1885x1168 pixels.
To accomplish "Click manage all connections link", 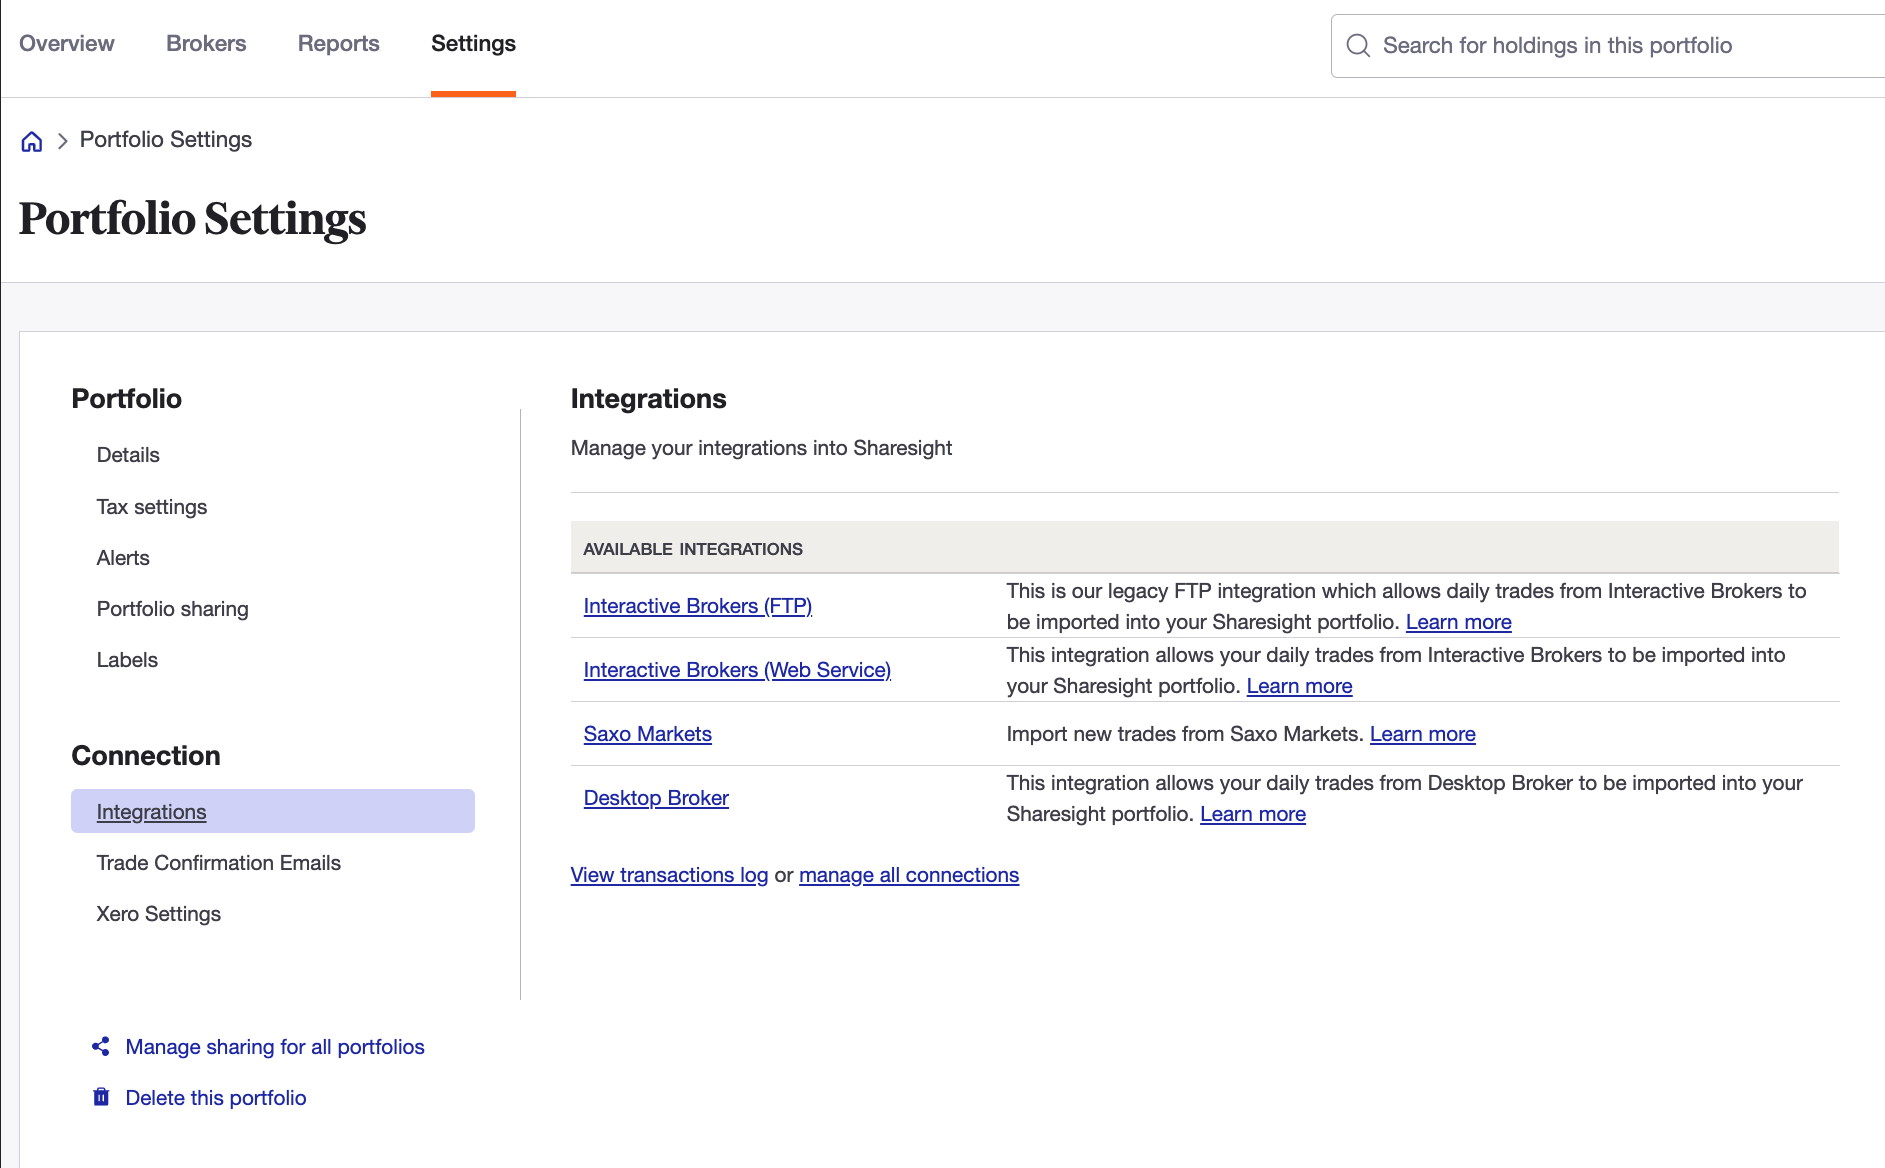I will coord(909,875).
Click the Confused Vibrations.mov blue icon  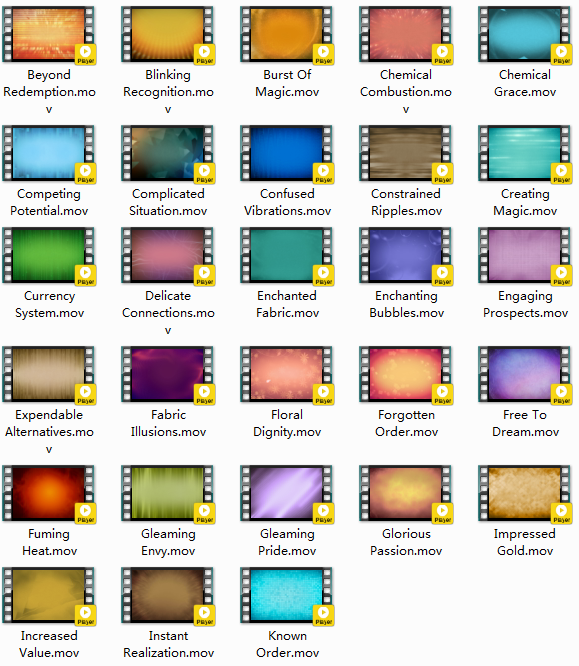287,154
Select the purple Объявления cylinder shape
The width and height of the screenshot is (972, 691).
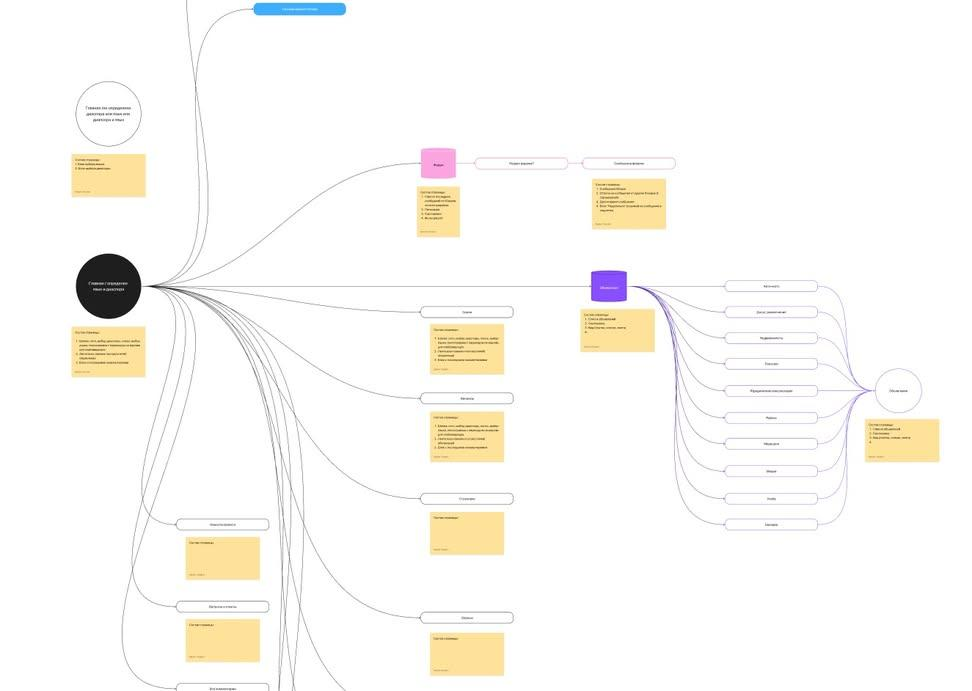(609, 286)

....................

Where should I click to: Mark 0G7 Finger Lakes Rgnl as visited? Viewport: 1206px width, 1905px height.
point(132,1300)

....................

# What is required:
Count the lines in the data above that contain the word "height", and give only the number.

# Answer to this task:
2